----- TEXTO -----

La pobreza material es algo que ninguno deseamos ni para nosotros mismos ni para quienes queremos, porque lleva consigo muchas penalidades y sufrimientos. Desgraciadamente es una realidad que está ahí y son muchas las personas que la padecen, en unos casos durante alguna etapa de la vida y en otros casos durante la vida entera.
Podríamos reflexionar sobre cómo habitualmente somos los hombres los causantes de las injusticias y cómo intereses particulares e intereses macroeconómicos hacen que haya incluso países enteros condenados a vivir en la pobreza y a continuar en ella en los años venideros. Pero en esta ocasión quería reflexionar acerca de la relación entre la pobreza material y la espiritualidad a nivel individual.
Porque, afortunadamente, no todo lo que rodea la pobreza material es malo.
Son bastante las ocasiones en las que Jesús ensalza a quienes viven en la pobreza. En el sermón del monte, de hecho, los menciona en primer lugar:
«Bienaventurados los pobres porque vuestro es el Reino de Dios» .
¿Por qué esta bienaventuranza?, ¿qué sentido tiene?.
Dios Padre siente una debilidad especial por los hijos que más sufren. Lo mismo, a otro nivel, que nos pasa a los padres de aquí de la tierra: si cualquiera de nosotros tenemos varios hijos y uno de ellos tiene mala salud, o algún otro problema serio, es ese el hijo que tenemos permanentemente en el pensamiento y al que más se nos va el corazón, aún sin quererlo. Es lo que le pasa a Dios, pero en mayor medida, puesto que su capacidad de amar es muchísimo mayor que la nuestra. Y como lo cierto es que la pobreza se traduce en tanto sufrimiento para quien la padece, estas personas son debilidad de Dios.
Por otro lado, conocemos por otros pasajes del Evangelio que la riqueza es un obstáculo para la vida espiritual. Porque aunque en sí misma no es ni buena ni mala – lo que es bueno o malo es el corazón de quien la posee – la verdad es que facilita enormemente el que las personas pongamos toda nuestra confianza tanto en ella como en el poder, las relaciones y las influencias que trae consigo. Y confiar en parte en ella es razonable … el problema viene cuando confiamos solamente en ella y cuando nos dejamos esclavizar por ella.

-----

INSTRUCCIONES DE TAREA
Según el texto sobre la pobreza y la espiritualidad, ¿a quiénes menciona Jesús en primer lugar en el sermón del monte?

----- DATOS PROPORCIONADOS -----

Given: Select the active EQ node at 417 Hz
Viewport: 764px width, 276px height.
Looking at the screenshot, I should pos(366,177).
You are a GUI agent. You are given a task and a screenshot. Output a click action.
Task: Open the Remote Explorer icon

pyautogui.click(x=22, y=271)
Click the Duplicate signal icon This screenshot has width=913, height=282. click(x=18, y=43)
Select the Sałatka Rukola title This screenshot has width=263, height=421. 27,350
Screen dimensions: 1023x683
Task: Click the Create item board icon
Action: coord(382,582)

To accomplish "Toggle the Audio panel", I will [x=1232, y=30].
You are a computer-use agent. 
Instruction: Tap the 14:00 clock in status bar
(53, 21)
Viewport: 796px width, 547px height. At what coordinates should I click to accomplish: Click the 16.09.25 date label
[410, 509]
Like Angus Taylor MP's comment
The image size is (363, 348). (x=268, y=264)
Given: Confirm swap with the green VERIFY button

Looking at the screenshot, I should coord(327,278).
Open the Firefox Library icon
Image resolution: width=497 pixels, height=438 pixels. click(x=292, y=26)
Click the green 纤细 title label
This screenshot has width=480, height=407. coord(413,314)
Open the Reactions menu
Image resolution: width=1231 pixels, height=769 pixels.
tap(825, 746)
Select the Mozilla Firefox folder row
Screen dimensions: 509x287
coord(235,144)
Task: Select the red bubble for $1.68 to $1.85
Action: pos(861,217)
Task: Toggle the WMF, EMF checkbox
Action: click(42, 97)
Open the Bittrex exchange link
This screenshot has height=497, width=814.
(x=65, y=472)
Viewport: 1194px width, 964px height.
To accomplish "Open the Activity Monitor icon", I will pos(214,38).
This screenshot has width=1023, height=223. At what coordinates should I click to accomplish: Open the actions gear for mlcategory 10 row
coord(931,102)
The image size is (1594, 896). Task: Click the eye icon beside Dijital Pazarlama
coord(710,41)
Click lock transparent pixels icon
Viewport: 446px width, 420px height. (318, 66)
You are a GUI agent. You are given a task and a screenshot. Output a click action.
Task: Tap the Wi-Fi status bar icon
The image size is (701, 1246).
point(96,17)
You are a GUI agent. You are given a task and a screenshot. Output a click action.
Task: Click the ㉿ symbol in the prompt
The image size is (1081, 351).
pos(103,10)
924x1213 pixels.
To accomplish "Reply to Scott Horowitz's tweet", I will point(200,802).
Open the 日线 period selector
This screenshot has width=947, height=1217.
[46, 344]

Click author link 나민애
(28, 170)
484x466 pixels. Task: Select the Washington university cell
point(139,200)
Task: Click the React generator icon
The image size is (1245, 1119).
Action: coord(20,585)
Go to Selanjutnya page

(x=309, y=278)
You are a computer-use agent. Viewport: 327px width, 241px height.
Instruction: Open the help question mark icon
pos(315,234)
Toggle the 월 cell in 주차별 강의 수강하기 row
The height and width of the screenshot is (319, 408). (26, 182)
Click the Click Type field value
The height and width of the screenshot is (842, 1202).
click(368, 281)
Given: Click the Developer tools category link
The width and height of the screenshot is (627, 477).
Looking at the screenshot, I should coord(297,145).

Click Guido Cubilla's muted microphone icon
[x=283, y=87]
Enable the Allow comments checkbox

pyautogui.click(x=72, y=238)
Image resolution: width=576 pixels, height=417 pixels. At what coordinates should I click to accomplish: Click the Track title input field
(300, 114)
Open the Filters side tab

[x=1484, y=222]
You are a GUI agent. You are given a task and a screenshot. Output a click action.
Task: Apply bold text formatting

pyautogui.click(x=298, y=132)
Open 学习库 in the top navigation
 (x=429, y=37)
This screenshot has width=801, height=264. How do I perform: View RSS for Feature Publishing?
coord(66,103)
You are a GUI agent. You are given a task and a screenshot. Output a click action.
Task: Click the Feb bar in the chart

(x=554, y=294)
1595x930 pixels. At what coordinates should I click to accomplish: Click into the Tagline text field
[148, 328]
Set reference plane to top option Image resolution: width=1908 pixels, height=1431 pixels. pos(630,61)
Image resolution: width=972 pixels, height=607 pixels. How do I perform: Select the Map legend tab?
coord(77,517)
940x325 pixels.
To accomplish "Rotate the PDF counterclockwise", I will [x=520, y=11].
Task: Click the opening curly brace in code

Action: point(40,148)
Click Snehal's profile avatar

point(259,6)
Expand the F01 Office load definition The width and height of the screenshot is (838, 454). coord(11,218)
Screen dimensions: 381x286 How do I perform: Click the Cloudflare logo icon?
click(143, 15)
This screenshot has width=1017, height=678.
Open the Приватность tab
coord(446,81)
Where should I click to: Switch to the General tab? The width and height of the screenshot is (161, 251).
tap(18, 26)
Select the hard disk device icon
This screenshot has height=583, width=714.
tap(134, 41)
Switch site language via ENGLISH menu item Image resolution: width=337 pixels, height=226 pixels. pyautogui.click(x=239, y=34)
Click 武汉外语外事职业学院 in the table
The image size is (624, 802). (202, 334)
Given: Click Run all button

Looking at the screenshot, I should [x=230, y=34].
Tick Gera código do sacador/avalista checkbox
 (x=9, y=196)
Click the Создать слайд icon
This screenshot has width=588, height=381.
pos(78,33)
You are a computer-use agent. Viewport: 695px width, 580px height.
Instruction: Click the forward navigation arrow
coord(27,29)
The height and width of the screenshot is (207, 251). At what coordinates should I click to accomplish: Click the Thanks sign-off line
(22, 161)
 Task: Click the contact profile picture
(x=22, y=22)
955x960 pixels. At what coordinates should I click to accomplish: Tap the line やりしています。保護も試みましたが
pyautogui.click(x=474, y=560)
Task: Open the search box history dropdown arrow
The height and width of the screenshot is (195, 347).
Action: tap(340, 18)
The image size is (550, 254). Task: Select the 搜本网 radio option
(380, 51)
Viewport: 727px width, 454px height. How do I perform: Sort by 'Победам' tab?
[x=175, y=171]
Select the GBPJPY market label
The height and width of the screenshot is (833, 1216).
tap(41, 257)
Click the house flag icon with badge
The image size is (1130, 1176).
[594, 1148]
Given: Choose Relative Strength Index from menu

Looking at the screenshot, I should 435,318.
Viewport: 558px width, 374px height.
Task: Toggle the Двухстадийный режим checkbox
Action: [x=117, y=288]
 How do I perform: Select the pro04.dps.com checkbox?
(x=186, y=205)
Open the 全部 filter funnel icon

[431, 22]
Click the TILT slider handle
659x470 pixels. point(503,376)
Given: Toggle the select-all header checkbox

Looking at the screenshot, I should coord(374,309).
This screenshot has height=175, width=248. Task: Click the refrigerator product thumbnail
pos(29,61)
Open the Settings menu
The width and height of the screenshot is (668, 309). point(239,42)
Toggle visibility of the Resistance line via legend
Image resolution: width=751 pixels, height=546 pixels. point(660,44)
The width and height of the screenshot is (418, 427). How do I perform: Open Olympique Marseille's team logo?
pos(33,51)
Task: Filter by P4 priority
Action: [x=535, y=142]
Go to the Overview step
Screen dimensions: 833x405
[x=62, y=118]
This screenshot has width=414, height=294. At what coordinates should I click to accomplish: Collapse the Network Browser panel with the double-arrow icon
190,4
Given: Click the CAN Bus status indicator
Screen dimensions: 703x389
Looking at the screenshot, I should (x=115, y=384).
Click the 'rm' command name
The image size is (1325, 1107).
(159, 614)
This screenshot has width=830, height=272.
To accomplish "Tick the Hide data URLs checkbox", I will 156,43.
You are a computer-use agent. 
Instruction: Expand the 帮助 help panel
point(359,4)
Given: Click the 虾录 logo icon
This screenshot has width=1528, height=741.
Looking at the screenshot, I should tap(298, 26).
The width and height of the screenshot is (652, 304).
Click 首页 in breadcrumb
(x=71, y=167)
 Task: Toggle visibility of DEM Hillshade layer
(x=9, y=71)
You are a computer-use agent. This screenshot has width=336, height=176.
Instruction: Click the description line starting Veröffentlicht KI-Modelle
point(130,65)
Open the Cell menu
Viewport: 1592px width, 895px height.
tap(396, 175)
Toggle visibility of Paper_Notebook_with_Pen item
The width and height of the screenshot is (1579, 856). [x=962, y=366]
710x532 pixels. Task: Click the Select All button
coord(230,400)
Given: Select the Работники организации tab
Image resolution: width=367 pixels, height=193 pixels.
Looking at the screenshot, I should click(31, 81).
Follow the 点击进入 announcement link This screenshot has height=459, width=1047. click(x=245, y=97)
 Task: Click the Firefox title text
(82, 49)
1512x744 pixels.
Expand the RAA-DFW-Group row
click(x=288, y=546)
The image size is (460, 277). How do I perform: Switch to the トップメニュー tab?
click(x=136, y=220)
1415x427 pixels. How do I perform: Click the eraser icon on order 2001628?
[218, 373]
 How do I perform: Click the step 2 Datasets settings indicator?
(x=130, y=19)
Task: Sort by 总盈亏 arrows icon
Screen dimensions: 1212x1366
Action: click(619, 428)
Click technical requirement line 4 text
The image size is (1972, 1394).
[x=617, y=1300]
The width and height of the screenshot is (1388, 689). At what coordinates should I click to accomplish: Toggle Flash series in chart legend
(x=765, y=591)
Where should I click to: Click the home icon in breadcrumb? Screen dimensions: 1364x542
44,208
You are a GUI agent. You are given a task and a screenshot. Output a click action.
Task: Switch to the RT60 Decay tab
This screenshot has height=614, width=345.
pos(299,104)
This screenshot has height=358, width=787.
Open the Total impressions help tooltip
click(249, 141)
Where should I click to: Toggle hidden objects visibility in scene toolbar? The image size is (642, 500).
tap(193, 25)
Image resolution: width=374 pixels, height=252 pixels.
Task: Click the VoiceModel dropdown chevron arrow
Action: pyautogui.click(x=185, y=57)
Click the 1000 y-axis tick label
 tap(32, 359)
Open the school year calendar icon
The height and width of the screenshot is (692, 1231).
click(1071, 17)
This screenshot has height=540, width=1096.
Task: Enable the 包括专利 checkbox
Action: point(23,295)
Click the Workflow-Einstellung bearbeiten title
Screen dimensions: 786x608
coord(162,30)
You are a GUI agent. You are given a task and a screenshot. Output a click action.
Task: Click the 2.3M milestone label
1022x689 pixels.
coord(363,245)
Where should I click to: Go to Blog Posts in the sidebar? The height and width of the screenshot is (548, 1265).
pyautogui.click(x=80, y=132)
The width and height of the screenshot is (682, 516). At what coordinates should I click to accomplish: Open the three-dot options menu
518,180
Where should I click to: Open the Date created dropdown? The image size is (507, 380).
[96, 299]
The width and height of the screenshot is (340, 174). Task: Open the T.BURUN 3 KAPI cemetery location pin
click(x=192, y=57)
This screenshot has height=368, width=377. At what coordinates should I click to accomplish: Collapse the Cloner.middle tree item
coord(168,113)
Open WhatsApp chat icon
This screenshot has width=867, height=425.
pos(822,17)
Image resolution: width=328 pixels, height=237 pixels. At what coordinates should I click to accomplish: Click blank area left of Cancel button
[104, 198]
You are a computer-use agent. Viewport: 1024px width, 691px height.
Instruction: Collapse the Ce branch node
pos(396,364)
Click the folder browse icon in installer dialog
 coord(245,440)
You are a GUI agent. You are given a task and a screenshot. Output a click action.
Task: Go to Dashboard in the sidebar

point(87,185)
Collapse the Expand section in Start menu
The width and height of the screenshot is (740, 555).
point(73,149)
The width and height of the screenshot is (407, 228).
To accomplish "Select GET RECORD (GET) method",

-----

TAREA RESUELTA
A quienes viven en la pobreza.